:: RAW DATA ::
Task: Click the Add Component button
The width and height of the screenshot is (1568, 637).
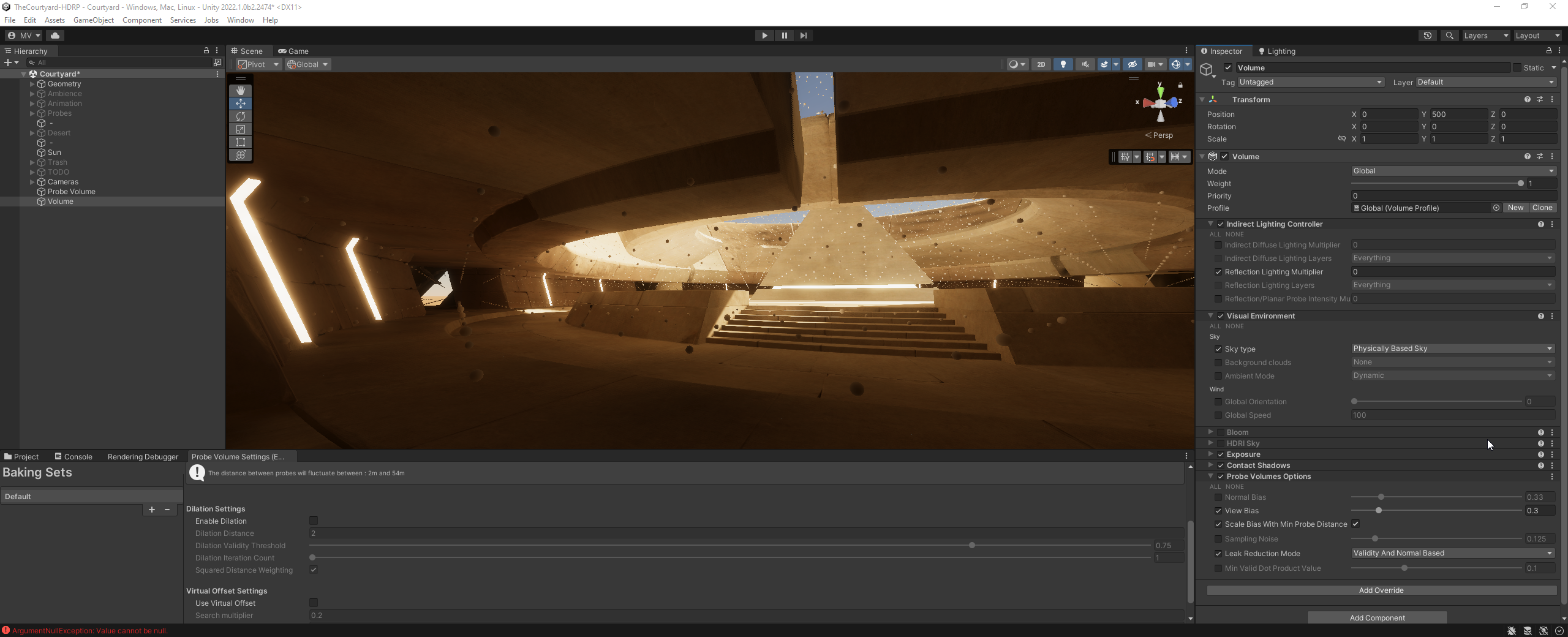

...

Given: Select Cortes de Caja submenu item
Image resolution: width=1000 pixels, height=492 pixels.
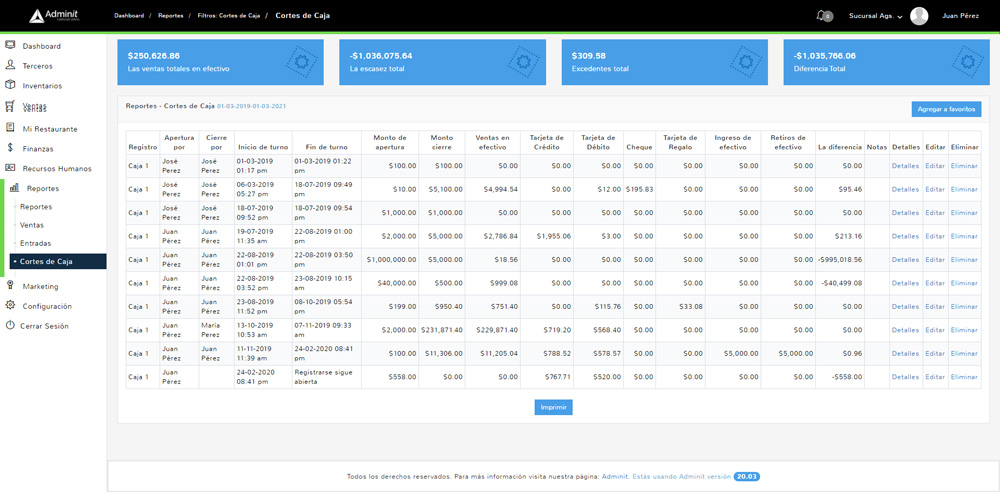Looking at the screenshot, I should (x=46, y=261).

:: BRIEF ::
Write out exactly the lines above between the line with "Task: Click the Add Component button" and the line with "The width and", inclusive, and nothing beyond them.

:: EXPECTED ANSWER ::
Task: Click the Add Component button
The width and height of the screenshot is (1568, 637).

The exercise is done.